··· PROVIDED DATA ···

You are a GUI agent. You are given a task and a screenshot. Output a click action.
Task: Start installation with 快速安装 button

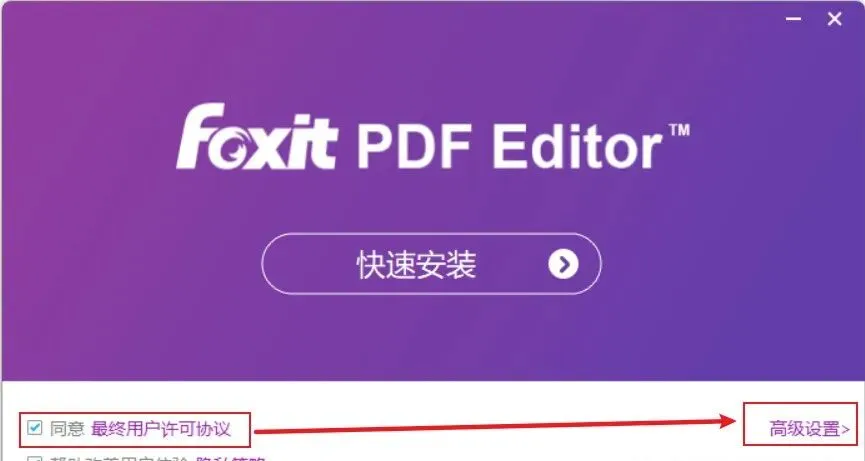coord(431,264)
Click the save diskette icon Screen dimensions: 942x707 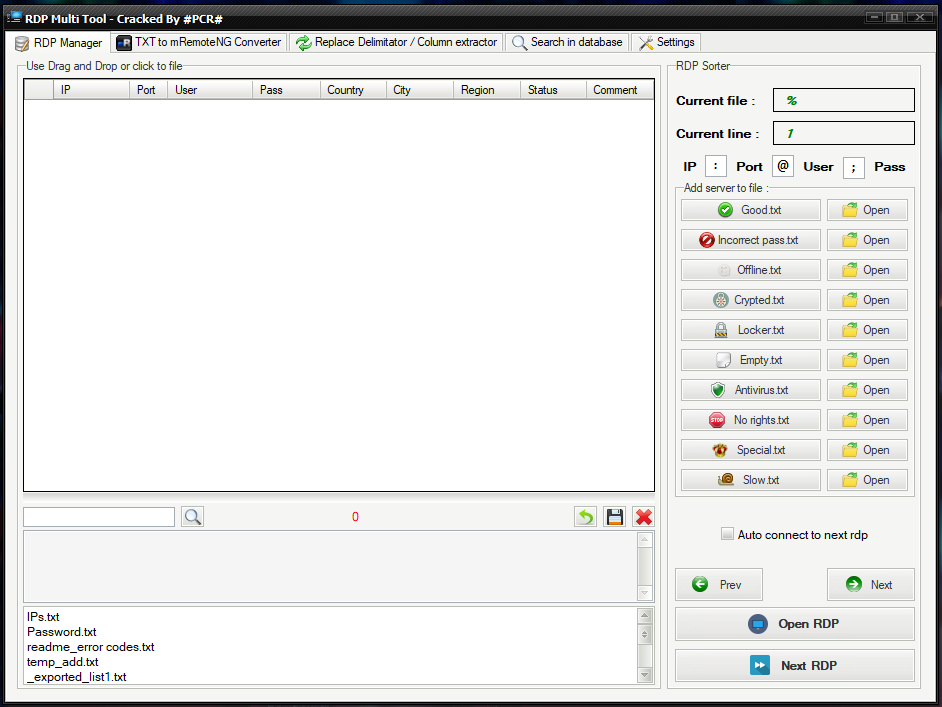click(x=614, y=516)
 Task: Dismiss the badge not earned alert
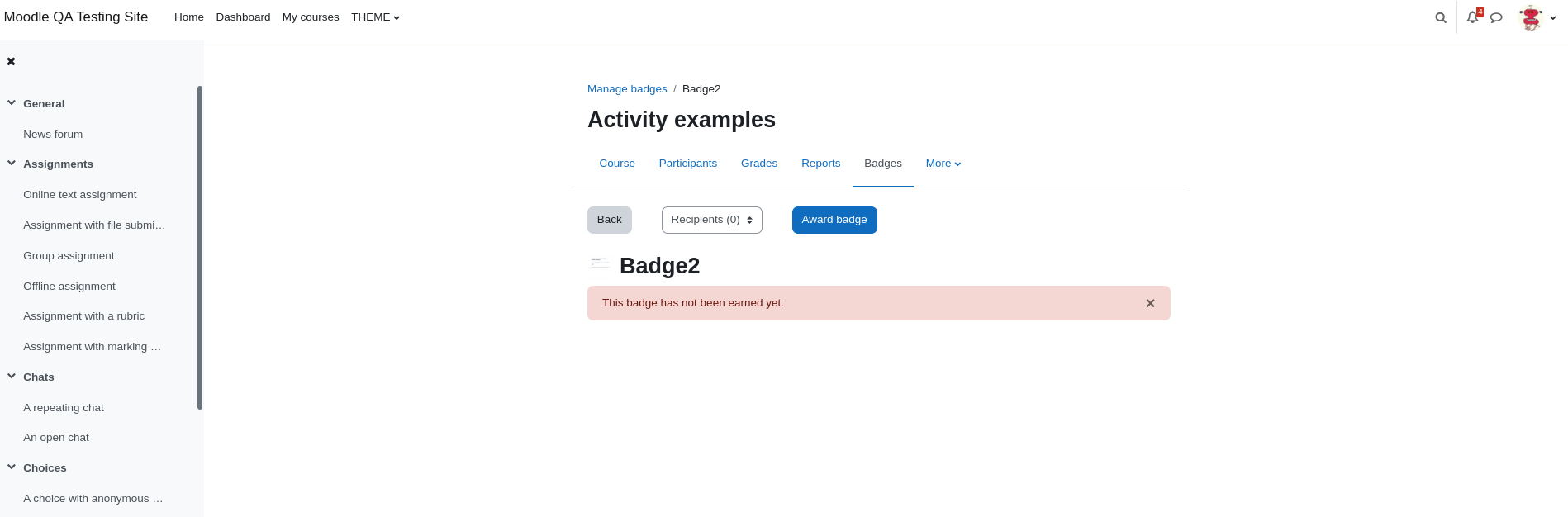click(1150, 303)
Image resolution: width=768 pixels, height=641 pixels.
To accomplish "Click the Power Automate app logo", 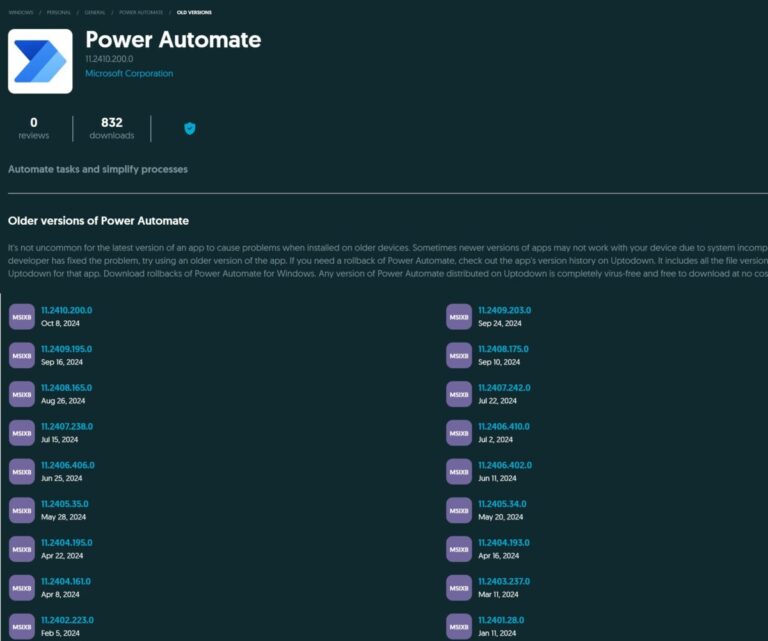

···

EXERCISE DIRECTIONS:
The output must match, line for line, the span from the line containing "Task: Dismiss the badge not earned alert" through the end of the data, with the pictures removed.

WRITTEN SOLUTION:
 Task: Dismiss the badge not earned alert
click(1150, 303)
Image resolution: width=768 pixels, height=641 pixels.
To accomplish "Click the Power Automate app logo", 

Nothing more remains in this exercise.